On Hitler, Knausgaard and some other demons - Christopher Clark in LRB:

"Something very strange happens in the middle of The End, the sixth and last volume of Karl Ove Knausgaard’s titanic work of self-description. At around page 482, the book swerves away from scenes of family and social life, and plunges, like a car crashing through a safety barrier, into a prolonged reflection on Adolf Hitler. For 360 pages Knausgaard discusses Hitler’s youthful longing and seriousness, his love for his mother, his struggle with an authoritarian father, his refusal of the destinies prescribed for him by convention.
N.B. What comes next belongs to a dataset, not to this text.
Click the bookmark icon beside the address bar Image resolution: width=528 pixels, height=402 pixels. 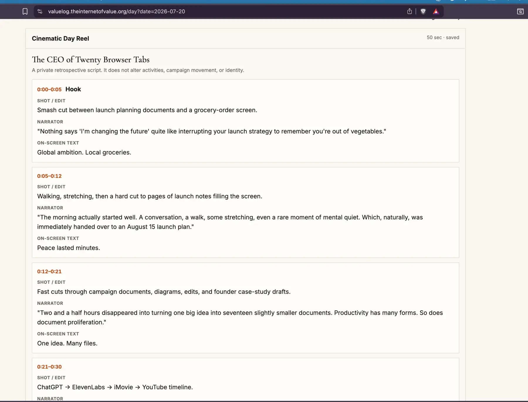point(25,11)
Long passages are given over to summarising, or simply quoting from, the first volume of Mein Kampf, written while Hitler was in prison in 1925. Knausgaard reflects (twice) on that moment in 1945, preserved on film, when Hitler emerged, ‘his hands shaking with sickness’, from a bunker beneath Berlin, ‘with the world in flames and millions of people dead as a result of his volition’, to greet a line of young boys who had been called up to defend the collapsing city. In that perilous moment, he writes, Hitler revealed, ‘in a fleeting gleam of his eyes … something warm and kind, his soul’. ‘He was a small person,’ Knausgaard concedes, ‘but so are we all.’ And out of these and many other thoughts about Hitler spiral a long series of reflections on modern life, accompanied by high-end literary and cultural references. Not until page 848 does The End escape from Hitler’s orbit. In the meantime, the reader has trekked across a massive, crater-like depression in the book’s structure. It is like coming up for air when we are finally allowed to re-inhabit the body of the writer: ‘I sat down again, poured myself some tepid coffee from the vacuum jug and lit another cigarette.’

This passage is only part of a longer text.